Can I be totally honest and say I find the new year more stressful than refreshing?
I do see it – that beauty in the newness and the starting over and the anticipation of what the year might bring.
But there’s this other side of me – the human side, I think – that keeps working its way to the top of my thoughts.
And I find that more than anything, I fear it. I fear the unknown of a new year.
I fear that it won’t be good. I fear the ordinary. I fear the struggle, the striving that must come in the daily as I do my best to manage this life God has given me. I fear the trials and the failures. I fear the changes that must come as time passes, and I fear that they’ll come too soon. I fear my babies growing another year older and my marriage settling another year deeper and my imperfect self facing the winds of yet another year.
And I gasp as I try to breathe in because suddenly it hurts, this air of the new year. It’s suddenly too much to handle, and I begin to panic, and the air closes in around me and my feet begin to slip and I try to grasp behind me at something that is solid and sure.
But all I find is passing time.
And it suddenly feels empty and meaningless.
And that scares me more than anything. Because in the core of my being I believe life is designed to be meaningful. Life is filled with purpose and loveliness and goodness and wholeness. I know it is.
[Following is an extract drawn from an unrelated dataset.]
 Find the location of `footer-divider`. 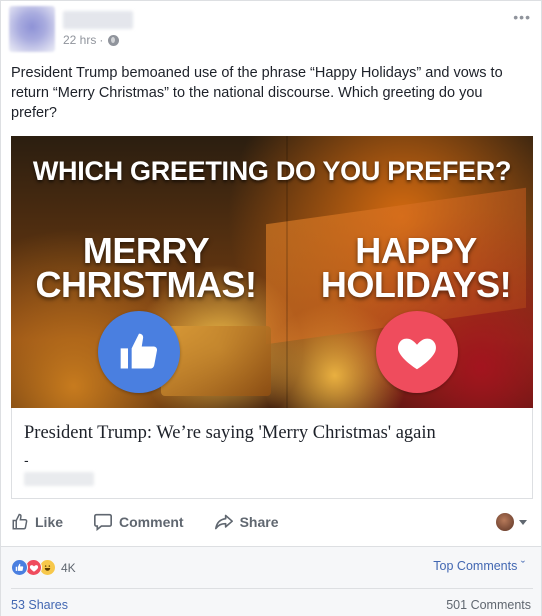

footer-divider is located at coordinates (272, 588).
But I have forgotten, standing here at the door to this new year.
I have forgotten to remember.
To know.
To declare that God is amazing and faithful and trustworthy and kind. To remember that He has been good to me, and He has loved me fiercely in all the details of my days lived so far.
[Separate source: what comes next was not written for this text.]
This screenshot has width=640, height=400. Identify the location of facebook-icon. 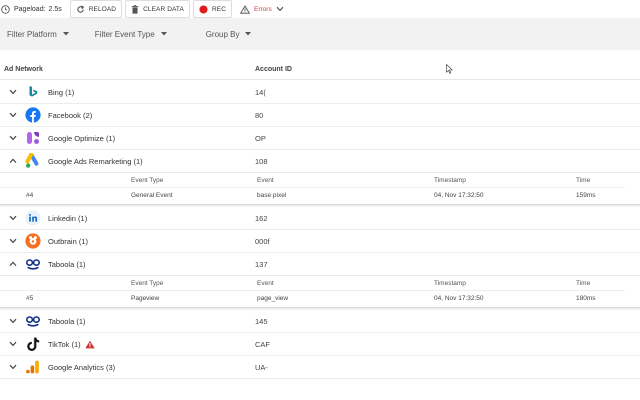
(33, 115).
And so I take myself once again on the journey of remembering. I revisit blessing after blessing. The providing and the miracles and the delightful surprises and the undeserved graces and the unexpected strengths. The failures-turned-successes and the hard-roads-turned-passable and the can’t-make-it-days-turned-sighs-of-relief.
And I find, as I remember and acknowledge and know, that my footing grows solid. The ground has again grown firm and I am standing no longer in fear but now strengthened by the knowledge that all will be well.
Because I have found that in 2016, God is still who He says He is. Who He has always been. And who He will continue to be.